Direction 1. According to the letter on wild horses and burros below, why does Return to Freedom remain determined and even cautiously optimistic about the future? Answer in one or two sentences.

Dear Friends,
As we enter 2017, there’s every reason to be concerned about the fate of the estimated 67,000 wild horses and burros on the range and 45,600 in government holding facilities.
The Bureau of Land Management program responsible for their welfare has said the situation on the range is dire, yet it did not ask for a budget increase. The independent advisory board intended to help guide that program called for euthanasia of wild horses in holding and the lowering of sales restrictions.
At the same time, some in the West want public land handed over to states that afford the wild horses on that land fewer protections – and back east, in Washington, D.C., a new presidential administration is set to take power this month having said little of the debate over public land and nothing of the wild horses and burros that live on it.
Yet, we at Return to Freedom remain determined – even cautiously optimistic – as we face the future.
We feel that way because Americans have time and again rallied to support wild horses and burros.

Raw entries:
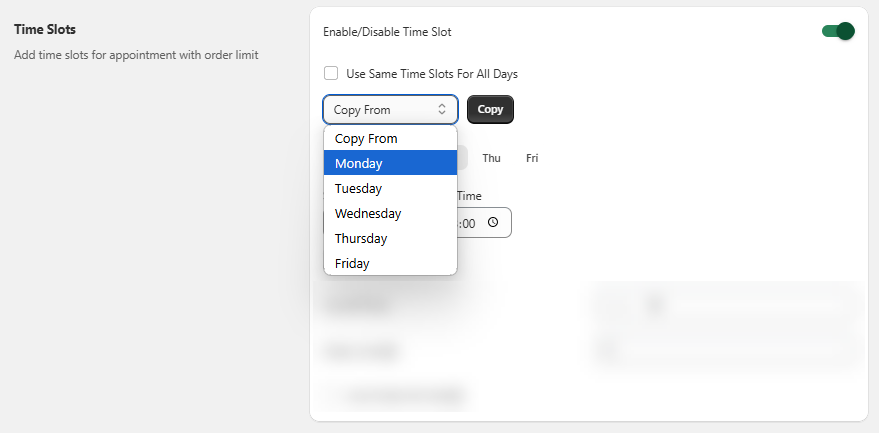Click the "Use Same Time Slots For All Days" label
Image resolution: width=879 pixels, height=433 pixels.
coord(431,74)
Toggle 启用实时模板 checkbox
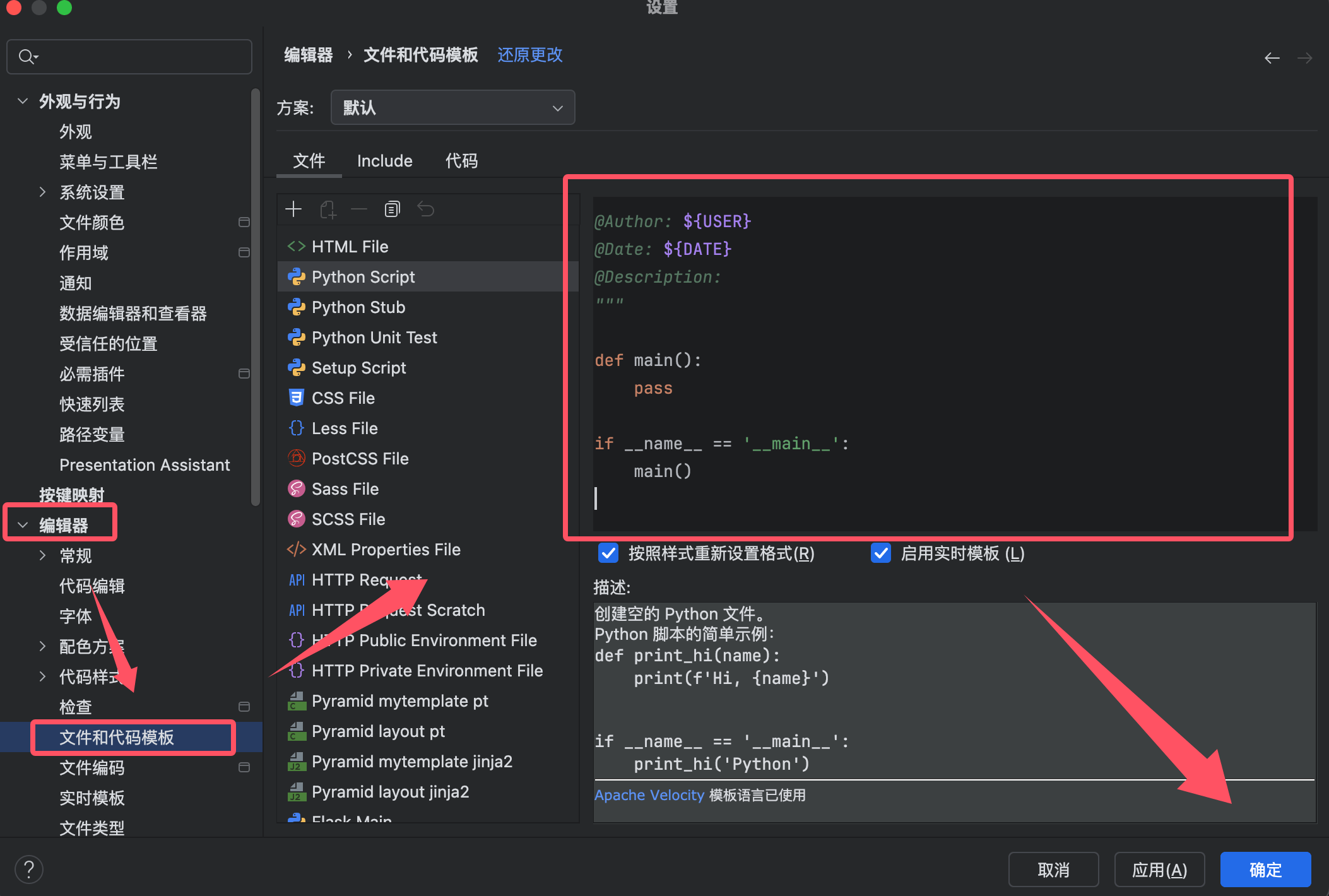This screenshot has height=896, width=1329. [880, 553]
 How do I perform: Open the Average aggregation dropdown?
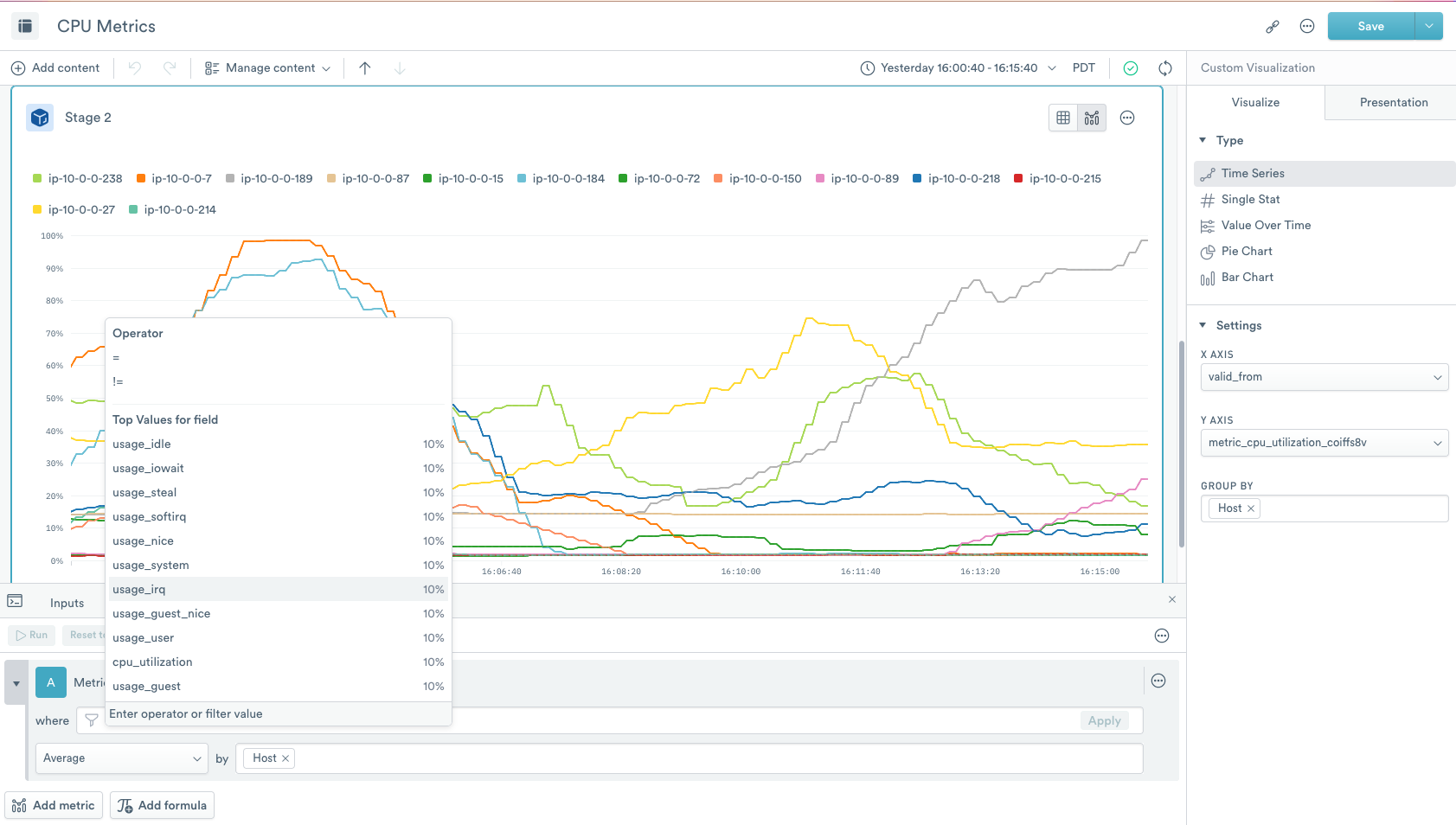[x=121, y=758]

Direction 2. Reproduce every line of the raw entries above word for word, leaving out the pictures.

Response 1. Return to Freedom remains determined and cautiously optimistic because Americans have time and again rallied to support wild horses and burros.

Response 2.
Click the "Use Same Time Slots For All Days" label
Image resolution: width=879 pixels, height=433 pixels.
coord(431,74)
Toggle 启用实时模板 checkbox
This screenshot has height=896, width=1329. [880, 553]
 How do I perform: Open the Average aggregation dropdown?
[x=121, y=758]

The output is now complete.